她的心仪方式,亦是平和而悠淡地去付出、去品味,不知怎生叫惊涛骇浪,却教她那好胜心强的帝王当成刻意的无心、无感。多好笑,事情就是这般发展下来了,而他要她。
她会有孩子吗?
包好衣裳,双手平放腹部,柳寄悠不自禁地想着;太频繁的临幸,让她不能不去想必然会酿造出来的结果。
愁眉锁上心头,她只能命令自己不要去想那么远。她已二十岁了,超过了婚龄虽不代表不会受孕,但总不至于如那些年轻少女那般轻易有妊吧?
当然,这只是自我安慰,因为她不知道她还能由哪方面理性的看法去衡量这件事的乐观点。没了,她一点把握也没有了,真是糟糕。
毕竟,她是太轻忽她那皇上异于常人的心性了。原本她以为事情都是可以推想的,但……唉!
外边的门板被敲了两声,柳寄悠才猛然记起今日叶夫人会来找她,看看时辰,她晏起了好一段时间,想必教她等久了吧!
连忙束好发髻,半跑了出去开门。
“对不起,我睡晚了。”
门外的柯醉雪包容地微笑,依然双手抱着孩子,不过手臂上放着几本书。
“不好意思,刚才我去书房找来几本字帖,与一本《三字经》。以前我记得娘家的兄长都是由这些开始学字的,是吗?”
“一般而言,是的。来,进来坐。”
“你还没用早膳吧?”柯醉雪看到桌上摆了几盘食物,都凉了。“我叫下人们再端去热过——”

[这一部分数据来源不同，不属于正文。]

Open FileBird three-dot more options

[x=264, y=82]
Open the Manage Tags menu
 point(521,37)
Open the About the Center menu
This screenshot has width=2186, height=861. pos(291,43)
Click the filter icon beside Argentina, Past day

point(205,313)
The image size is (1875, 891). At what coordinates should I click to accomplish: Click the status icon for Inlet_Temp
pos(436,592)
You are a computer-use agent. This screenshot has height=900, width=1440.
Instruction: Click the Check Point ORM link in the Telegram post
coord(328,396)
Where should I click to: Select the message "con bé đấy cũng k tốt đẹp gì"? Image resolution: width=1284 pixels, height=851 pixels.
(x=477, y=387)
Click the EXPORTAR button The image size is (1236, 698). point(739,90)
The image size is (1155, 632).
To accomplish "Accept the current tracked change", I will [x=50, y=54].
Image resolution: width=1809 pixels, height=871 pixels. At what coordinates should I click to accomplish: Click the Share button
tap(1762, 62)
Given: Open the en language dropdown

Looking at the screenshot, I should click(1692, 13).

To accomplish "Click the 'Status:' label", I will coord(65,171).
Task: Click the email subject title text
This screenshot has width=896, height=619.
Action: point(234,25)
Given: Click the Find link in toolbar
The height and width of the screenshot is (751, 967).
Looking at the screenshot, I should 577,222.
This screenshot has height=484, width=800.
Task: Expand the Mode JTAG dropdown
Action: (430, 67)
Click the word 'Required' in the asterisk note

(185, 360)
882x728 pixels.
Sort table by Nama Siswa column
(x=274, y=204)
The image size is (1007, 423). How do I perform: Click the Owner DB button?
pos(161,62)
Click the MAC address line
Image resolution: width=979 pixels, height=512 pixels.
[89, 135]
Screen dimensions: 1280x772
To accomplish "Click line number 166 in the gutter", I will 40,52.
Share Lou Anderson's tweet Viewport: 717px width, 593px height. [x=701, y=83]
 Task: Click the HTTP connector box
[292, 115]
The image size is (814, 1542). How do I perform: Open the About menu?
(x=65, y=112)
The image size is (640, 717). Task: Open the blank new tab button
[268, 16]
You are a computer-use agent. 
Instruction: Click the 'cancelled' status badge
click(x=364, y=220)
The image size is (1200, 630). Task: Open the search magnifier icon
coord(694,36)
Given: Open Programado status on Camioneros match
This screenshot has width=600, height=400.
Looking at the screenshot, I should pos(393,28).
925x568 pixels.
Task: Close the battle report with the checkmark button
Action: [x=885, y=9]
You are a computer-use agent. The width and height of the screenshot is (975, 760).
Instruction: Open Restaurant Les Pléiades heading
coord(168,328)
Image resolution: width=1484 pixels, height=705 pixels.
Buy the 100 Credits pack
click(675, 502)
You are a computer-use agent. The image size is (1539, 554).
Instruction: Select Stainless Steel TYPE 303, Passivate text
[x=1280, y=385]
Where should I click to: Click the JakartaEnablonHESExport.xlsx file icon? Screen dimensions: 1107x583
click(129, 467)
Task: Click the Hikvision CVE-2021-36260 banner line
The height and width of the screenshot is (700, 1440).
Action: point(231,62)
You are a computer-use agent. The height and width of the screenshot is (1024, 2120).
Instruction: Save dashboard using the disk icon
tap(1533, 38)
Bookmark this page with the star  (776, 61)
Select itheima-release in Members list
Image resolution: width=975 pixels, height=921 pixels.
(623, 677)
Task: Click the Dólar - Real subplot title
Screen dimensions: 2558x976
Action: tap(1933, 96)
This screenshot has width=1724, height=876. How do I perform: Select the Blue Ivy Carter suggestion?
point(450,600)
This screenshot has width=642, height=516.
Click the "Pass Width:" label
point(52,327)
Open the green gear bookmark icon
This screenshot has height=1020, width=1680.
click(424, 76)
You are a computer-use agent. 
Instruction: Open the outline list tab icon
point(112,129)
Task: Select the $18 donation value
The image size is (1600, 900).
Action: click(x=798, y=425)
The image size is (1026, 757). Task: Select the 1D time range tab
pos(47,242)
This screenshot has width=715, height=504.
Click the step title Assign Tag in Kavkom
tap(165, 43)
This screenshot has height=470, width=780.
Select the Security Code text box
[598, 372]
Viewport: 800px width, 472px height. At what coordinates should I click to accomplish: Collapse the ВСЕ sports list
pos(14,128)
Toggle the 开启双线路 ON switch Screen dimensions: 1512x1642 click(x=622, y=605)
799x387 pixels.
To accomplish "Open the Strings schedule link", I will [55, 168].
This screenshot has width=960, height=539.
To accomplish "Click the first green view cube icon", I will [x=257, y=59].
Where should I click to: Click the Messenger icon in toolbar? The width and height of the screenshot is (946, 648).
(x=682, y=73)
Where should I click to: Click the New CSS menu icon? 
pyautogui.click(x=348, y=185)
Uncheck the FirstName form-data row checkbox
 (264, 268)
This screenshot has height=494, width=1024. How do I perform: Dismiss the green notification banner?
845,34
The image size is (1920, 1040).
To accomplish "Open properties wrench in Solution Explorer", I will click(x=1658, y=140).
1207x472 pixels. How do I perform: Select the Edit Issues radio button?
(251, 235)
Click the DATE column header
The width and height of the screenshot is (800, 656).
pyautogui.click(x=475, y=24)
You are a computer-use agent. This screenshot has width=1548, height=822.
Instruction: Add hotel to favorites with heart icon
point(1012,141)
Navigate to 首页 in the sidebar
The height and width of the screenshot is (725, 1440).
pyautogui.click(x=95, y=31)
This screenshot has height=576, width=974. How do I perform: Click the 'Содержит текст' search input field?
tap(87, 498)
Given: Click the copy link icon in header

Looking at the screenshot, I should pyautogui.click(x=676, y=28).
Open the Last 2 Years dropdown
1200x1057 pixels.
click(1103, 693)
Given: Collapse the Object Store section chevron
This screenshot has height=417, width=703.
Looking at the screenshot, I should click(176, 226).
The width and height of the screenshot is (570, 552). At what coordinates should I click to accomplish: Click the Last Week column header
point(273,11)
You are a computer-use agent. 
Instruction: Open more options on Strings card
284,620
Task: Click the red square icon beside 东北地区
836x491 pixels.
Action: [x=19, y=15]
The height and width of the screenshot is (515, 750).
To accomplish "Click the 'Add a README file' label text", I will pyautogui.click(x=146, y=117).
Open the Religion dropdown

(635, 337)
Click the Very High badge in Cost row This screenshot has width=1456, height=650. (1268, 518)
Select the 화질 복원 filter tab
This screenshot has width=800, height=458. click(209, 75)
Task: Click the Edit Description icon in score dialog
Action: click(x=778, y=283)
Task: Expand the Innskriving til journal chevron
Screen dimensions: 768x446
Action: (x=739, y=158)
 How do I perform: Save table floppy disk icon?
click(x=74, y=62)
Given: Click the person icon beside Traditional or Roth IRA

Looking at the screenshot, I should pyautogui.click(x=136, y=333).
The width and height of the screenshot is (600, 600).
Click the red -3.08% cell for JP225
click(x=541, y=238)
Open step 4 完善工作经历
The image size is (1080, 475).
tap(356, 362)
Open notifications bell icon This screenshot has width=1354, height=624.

“不必了,才刚起来,没胃口的。”柳寄悠将餐点端到一边的架子上。
“听丫头们说,你们夫妻明日就要走了。”柯醉雪低声问着,语气中有浓浓的失落。
“是的,江陵那边有事必须去。”
“那么,我又只能跟孩儿说话了。”
柳寄悠代她抱过孩儿,放在一边的床榻上:
“我相信叶庄主并不是保守之人,你大可多出门去走一走,与亲友们多来住。否则闷窒在卧房只会使心情更沉重。”
她低首:
“我没有二房的俐落手腕,可以与任何人都成为朋友。我不习惯面对外人,自小就这样,三年前要不是他与朋友到我娘家作客,在后花园见到了我,那么我是没机会在出嫁前看到外边的人的;那时,他可是花了好多心思让我不再怕他,进而倾心不已。而你身上有一种详和的气质,让人觉得很亲切,接近了你绝不会受到伤害;你眼中流露的快乐与聪明,在在地令人向往,尤其我能安心地明白,你不会用你的聪明去让人感到自惭形秽。有很多聪明的人常常会让不如他的人感到自己是笨蛋,什么都不如人,他们并不是存心,只是天生的气质就是有那种让人退却的感受。”